Saved data entries
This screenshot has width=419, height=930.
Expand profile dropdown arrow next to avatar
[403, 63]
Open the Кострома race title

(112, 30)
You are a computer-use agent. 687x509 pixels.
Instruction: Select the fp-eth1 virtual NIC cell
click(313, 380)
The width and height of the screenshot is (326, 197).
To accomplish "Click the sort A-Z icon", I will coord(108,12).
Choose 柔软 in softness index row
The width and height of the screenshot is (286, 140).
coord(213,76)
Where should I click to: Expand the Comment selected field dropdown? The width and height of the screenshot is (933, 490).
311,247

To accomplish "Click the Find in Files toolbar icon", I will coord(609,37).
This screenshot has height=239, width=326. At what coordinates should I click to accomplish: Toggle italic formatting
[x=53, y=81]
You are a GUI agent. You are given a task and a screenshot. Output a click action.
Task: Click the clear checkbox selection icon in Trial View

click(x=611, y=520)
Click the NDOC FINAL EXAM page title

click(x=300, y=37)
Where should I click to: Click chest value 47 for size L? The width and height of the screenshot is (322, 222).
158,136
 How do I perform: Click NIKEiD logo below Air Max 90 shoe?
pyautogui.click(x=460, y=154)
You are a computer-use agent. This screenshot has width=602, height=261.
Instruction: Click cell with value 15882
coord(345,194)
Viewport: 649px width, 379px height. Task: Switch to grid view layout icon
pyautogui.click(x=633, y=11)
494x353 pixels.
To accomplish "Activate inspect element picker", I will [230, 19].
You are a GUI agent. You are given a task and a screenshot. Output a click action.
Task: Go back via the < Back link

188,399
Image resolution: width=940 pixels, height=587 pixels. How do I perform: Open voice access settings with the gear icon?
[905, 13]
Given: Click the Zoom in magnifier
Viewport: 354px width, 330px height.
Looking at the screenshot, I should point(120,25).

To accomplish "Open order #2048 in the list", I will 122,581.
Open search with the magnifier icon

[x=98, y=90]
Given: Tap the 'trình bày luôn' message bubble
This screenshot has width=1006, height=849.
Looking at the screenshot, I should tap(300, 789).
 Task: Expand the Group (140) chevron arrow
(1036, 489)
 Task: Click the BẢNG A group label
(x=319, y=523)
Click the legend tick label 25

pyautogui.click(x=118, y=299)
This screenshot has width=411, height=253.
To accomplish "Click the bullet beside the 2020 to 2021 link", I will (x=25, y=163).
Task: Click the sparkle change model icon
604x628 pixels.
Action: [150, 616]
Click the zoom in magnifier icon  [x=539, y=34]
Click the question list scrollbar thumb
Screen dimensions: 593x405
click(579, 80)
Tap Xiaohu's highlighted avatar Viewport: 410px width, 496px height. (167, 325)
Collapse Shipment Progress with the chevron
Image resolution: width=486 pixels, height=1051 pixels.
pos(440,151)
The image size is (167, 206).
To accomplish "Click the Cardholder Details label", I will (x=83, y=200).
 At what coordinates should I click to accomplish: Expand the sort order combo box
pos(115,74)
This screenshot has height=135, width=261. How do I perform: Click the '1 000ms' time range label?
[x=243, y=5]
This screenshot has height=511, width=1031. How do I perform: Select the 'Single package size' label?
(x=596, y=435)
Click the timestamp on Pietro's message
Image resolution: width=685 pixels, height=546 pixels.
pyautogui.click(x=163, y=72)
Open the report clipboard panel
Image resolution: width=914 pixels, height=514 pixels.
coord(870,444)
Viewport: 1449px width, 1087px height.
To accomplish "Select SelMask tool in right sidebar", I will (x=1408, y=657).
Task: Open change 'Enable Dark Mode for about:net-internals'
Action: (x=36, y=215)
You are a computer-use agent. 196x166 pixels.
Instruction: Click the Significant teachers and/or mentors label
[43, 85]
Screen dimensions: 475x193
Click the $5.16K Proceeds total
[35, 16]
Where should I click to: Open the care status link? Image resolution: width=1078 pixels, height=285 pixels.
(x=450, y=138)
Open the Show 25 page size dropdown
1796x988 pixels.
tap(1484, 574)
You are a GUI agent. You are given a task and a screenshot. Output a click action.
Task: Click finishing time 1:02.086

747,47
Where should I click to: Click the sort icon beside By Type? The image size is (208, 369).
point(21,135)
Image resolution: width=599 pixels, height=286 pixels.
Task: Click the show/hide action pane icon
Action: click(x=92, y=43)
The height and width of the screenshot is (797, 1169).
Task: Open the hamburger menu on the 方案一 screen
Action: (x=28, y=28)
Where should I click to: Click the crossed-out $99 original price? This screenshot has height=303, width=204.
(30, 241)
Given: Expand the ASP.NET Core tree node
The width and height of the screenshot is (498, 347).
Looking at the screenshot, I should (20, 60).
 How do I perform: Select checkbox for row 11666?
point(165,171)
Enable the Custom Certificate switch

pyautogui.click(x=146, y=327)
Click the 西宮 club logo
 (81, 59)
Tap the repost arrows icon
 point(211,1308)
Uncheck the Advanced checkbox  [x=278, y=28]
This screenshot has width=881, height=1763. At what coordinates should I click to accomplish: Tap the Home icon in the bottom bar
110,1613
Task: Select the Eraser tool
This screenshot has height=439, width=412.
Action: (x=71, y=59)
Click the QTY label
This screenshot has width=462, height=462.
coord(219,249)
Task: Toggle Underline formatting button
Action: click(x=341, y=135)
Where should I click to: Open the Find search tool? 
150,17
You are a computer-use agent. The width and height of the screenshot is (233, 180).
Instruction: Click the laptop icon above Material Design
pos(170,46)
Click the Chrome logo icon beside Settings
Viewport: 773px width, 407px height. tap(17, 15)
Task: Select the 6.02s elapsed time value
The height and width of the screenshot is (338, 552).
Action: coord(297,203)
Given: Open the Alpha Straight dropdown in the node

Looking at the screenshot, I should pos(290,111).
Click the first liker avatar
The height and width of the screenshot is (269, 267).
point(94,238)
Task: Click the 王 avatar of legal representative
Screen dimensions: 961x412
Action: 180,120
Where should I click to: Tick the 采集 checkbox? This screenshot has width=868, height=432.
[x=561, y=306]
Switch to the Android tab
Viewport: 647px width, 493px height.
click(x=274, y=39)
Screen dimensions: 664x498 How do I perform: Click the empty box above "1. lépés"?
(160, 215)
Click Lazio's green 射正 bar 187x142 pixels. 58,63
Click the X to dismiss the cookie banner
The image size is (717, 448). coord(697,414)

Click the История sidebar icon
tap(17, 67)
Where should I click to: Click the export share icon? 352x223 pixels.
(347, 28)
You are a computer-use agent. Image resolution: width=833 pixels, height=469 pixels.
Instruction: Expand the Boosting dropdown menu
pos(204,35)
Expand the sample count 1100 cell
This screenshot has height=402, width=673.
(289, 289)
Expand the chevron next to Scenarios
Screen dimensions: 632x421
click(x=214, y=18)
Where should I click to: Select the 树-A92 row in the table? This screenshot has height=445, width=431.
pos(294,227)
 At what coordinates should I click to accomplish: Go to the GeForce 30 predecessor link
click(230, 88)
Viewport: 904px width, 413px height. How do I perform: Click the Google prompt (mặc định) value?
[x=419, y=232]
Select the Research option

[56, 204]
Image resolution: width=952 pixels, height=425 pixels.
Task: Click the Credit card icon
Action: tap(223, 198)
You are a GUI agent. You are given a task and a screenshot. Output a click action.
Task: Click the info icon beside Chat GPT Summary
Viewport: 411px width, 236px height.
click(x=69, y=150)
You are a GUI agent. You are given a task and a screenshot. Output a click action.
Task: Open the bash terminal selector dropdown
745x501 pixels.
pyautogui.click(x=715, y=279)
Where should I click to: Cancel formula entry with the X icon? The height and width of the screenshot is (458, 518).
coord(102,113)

◆ What you need to do
Each line above that includes the word "computer" is to be copied.

◆ The answer
You are a computer-use agent. 687x509 pixels.
You are a computer-use agent. This screenshot has width=602, height=261.
You are a computer-use agent. 196x166 pixels.
You are a computer-use agent. The width and height of the screenshot is (233, 180).
You are a computer-use agent. Image resolution: width=833 pixels, height=469 pixels.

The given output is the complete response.